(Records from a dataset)
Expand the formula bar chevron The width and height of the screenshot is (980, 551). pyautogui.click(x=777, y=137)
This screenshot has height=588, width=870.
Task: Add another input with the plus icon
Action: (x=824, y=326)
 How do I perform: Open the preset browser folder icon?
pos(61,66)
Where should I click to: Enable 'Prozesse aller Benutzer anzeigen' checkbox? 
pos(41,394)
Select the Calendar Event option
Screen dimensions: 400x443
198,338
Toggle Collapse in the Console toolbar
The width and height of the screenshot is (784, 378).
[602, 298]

■ **THE PROBLEM**
When you copy the data, keep every line word for word.

■ **TASK OUTPUT**
Expand the formula bar chevron The width and height of the screenshot is (980, 551). pyautogui.click(x=777, y=137)
This screenshot has height=588, width=870.
Task: Add another input with the plus icon
Action: (x=824, y=326)
 How do I perform: Open the preset browser folder icon?
pos(61,66)
Where should I click to: Enable 'Prozesse aller Benutzer anzeigen' checkbox? 
pos(41,394)
Select the Calendar Event option
Screen dimensions: 400x443
198,338
Toggle Collapse in the Console toolbar
The width and height of the screenshot is (784, 378).
[602, 298]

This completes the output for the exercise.